Думаю: сейчас пройдет, не надо волноваться.
Не проходит. Я понимаю только одно: Щирый что-то предлагает. Я вижу, что Костика предложение очень заинтересовало, но он интереса старается не обнаруживать.
Щирый заканчивает. Костик делает паузу. Его дело более ответственное: обдумать. Мое дело маленькое: говорить.
— Да, — говорю я, пробуя голос. И слышу его странно — гулко и чуждо, будто из собственной утробы. Неважно, главное — говорю!
— Да, — говорю я. — Это все очень интересно.
— Не то слово! — восклицает Костик.
Я удивляюсь: что за чушь? Щирого не понимаю, а Костика понимаю? Но тут же соображаю: слов Костика я тоже не разобрал, всего лишь догадался.

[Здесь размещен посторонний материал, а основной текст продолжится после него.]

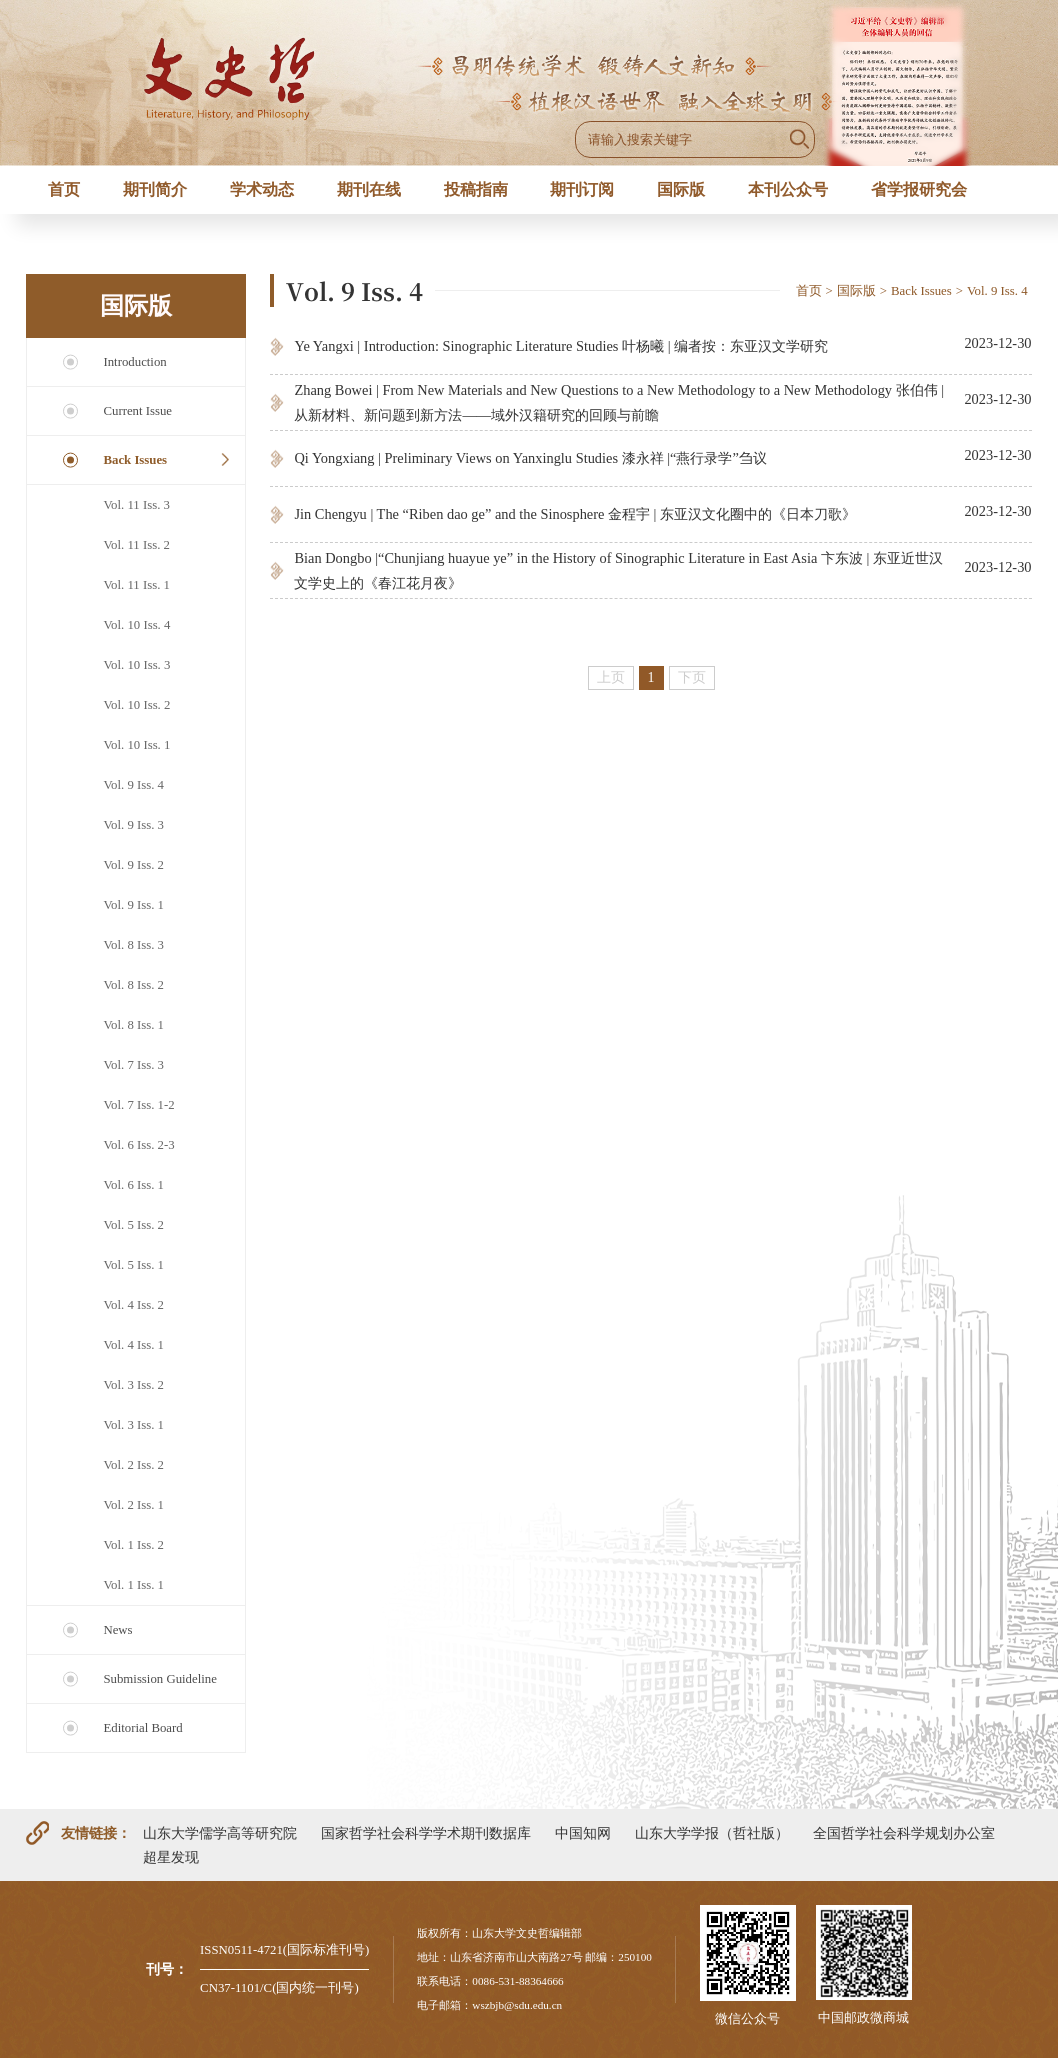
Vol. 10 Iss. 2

— Некоторые детали, конечно, требуют доработки, — говорю я.
Щирый отвечает. В том смысле, наверно, что детали его сейчас не интересуют, важнее обсудить вещи принципиальные.
— Согласен, — произношу я безошибочное слово.
Щирый опять говорит. Слегка сердится: дело очевидное, ясное, чего тут толковать? И выкладывает на стол бумаги.
Костик берет их, читает, передает мне.
Я вижу буквы и слова, но не улавливаю смысла.
Костик начинает говорить сам. Это редкость. Видимо, дело очень серьезное. Говорит он медленно, спотыкаясь, посматривая на меня. Я не могу его выручить, я не знаю, о чем речь. Я только вдруг каким-то чутьем догадываюсь: нам предлагают нечто особенное и, возможно, не стопроцентно законное. Мне известно это выражение лица Костика, когда светит большая выгода, сопряженная, однако, с некоторым риском. Он не любит риска, но любит выгоду.
— Как ты думаешь? — спрашивает он меня, закончив свою речь (я догадываюсь о смысле вопроса).
Отвечаю осторожно:
— Надо бы все взвесить.
Щирый, с трудом усмиряя голос (дело все-таки келейное), изумляется, негодует и, кажется, грозит пойти в другое место с этим предложением. Костик пугается, поднимает руки, смотрит на меня почти умоляюще.
— Да нет, — говорю я. — В принципе, думаю, стоит согласиться. Но некоторые пункты все-таки оговорить отдельно.
Щирый хлопает ладонью по бумагам: о чем речь, тут основное, а некоторые пункты — всегда пожалуйста, в любое время!
Костик ставит свою подпись.
И я ставлю свою подпись. Так Щирый захотел. Я глянул на Костика, он кивнул: подписывай, это бумажка особая, на ней — можно.
Так я превращаюсь из человека, который в курсе, в человека, который ставит подпись. Большая разница.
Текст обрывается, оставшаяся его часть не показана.